When Going Along with the Crowd May be Good for Teens

By Jill Suttie | December 3, 2015 | 0 comments

A new study finds that focusing on the group as a teen predicts better health as an adult.

Like many other parents of teens, I worry my kids are too willing to follow the crowd, instead of using their own better judgment.

But a new longitudinal study in Psychological Science should give me—and other teen parents—pause. It suggests that teens who have close friendships and are more focused on following their peer group grow up to be healthier than peers who are loners, or who only pursue self-interest.

Researchers asked close peers of 13 year old participants to assess the quality of their friendship and the degree to which participants demonstrated “allocentrism”—the tendency to place the desires of one’s peers ahead of one’s own goals. 

Later, when participants reached the ages of 25-27, the researchers assessed their overall health. Comparing their teen to their twentysomething selves revealed that higher-quality friendships and higher levels of allocentrism independently predicted better overall physical health at later ages. Even when taking into account other potential contributors to health outcomes—like adult drug use and emotional stability—friendship quality and allocentrism in one’s early teens predicted health in one’s mid-20’s better than the combined effect of one’s body mass index or prior history of serious illness.

This surprised the lead author of the study, Joseph Allen, who is also the principal investigator at the University of Virginia’s Adolescent Research Group.

“We’ve been following peer relationships for years, so we definitely thought they would be important going into the study,” says Allen. “But we had no idea how important peer relationships would be, or that their reach would spread as far as physical health.”

### Questions on the material
A: Answer these from the article on teen friendships and adult health:
(i) How old were the participants when their close peers rated the friendship?
(ii) At what ages was the participants' overall health assessed?
(iii) Which journal published the longitudinal study?
B: For each statement, say whether the article on teen friendships and adult health agrees, and quote the words that decide it:
(i) The study appeared in Psychological Science.
(ii) Participants rated the quality of their own friendships.
(iii) Allen expected from the outset that peer relationships would affect physical health.
C: Rewrite the article on teen friendships and adult health from "When Going Along" up to and including "as an adult.", substituting "investigation" for "study" wherever it occurs.

### Dataset content
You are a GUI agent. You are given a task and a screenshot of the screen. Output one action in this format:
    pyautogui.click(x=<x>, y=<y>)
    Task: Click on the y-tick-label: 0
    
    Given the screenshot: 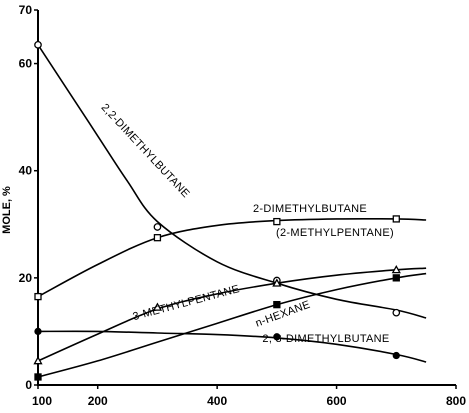 What is the action you would take?
    pyautogui.click(x=28, y=385)
    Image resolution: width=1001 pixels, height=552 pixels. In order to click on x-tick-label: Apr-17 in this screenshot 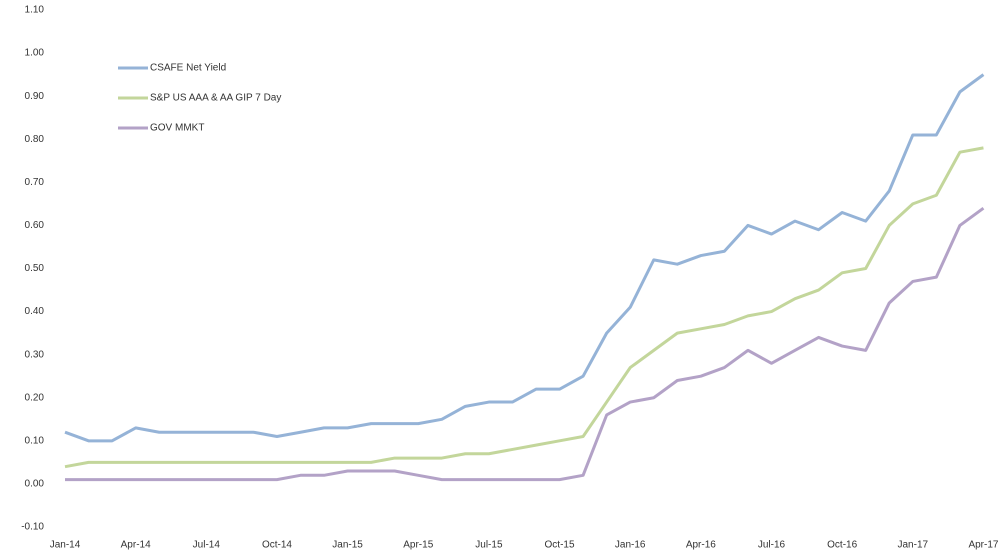, I will do `click(983, 546)`.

### Solutions to the tasks
A:
(i) 13 years old
(ii) 25-27
(iii) Psychological Science

B:
(i) Yes: "a new longitudinal study in Psychological Science"
(ii) No: "Researchers asked close peers of 13 year old participants to assess the quality of their friendship"
(iii) No: "we had no idea how important peer relationships would be, or that their reach would spread as far as physical health."

C:
When Going Along with the Crowd May be Good for Teens

By Jill Suttie | December 3, 2015 | 0 comments

A new investigation finds that focusing on the group as a teen predicts better health as an adult.